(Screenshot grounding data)
====

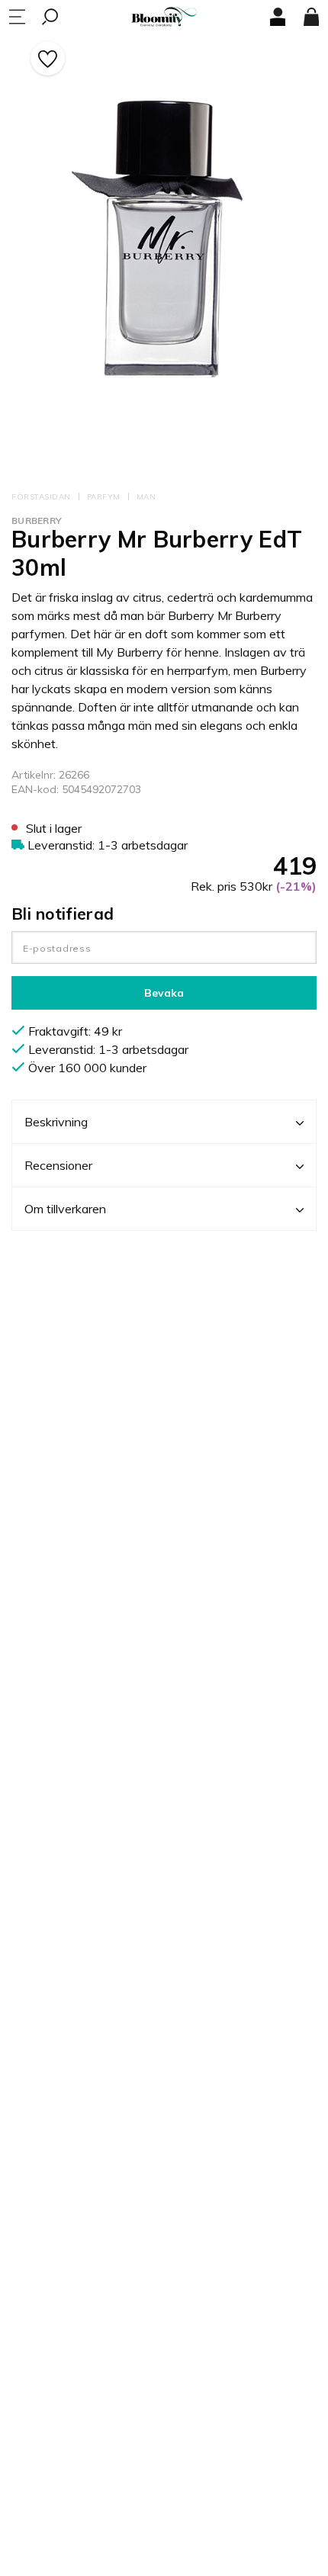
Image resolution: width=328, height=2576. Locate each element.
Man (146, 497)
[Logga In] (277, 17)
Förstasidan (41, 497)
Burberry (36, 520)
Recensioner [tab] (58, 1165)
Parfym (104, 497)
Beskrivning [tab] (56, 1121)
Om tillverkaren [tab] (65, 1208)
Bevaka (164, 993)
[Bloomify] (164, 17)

====

WHAT IS NEEDED: With the pictures omitted, the entries are to be transcribed in full, exactly as they appear.

WORKED SOLUTION:
Image resolution: width=328, height=2576. Locate each element.
Man (146, 497)
[Logga In] (277, 17)
Förstasidan (41, 497)
Burberry (36, 520)
Recensioner [tab] (58, 1165)
Parfym (104, 497)
Beskrivning [tab] (56, 1121)
Om tillverkaren [tab] (65, 1208)
Bevaka (164, 993)
[Bloomify] (164, 17)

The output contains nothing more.